Times-Picayune Goes Digital While Changes Prove Alienation from Community

Ideas and Issues
Facebooktwitterredditlinkedin
Times-Picayune Staff Meeting about Cuts

New Orleans    My hometown paper, the New Orleans Times-Picayune, suddenly announced after being scooped by the New York Times, their radical plans to cease being a paper.  They were less frank about their total desertion of New Orleans as their hometown, though their intentions are explicit.

Inarguably times have changed for daily newspapers and the economic climate is challenging and their business model has to adapt to a new reality.  I will grant them that their predicament is real, even while disagreeing that these are correct prescriptions.

__Extracted information__.
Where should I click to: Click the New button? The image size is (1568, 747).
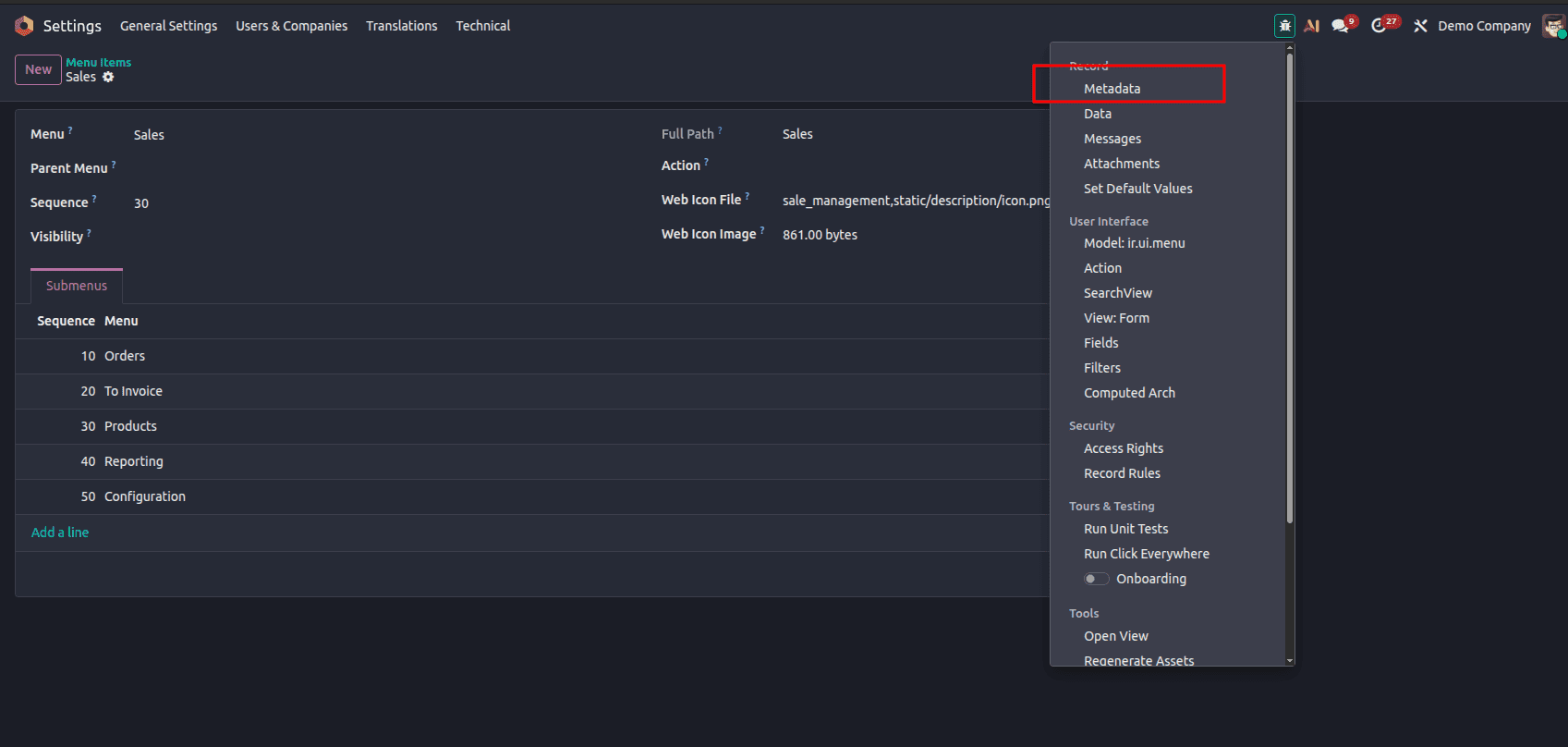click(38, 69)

---

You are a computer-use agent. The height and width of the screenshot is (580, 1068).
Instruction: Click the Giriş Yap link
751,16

__The task__. Reproduce word for word the passage of the Times-Picayune commentary above, from "Inarguably times have" up to and including "are correct prescriptions.".

__Exercise result__.
Inarguably times have changed for daily newspapers and the economic climate is challenging and their business model has to adapt to a new reality.  I will grant them that their predicament is real, even while disagreeing that these are correct prescriptions.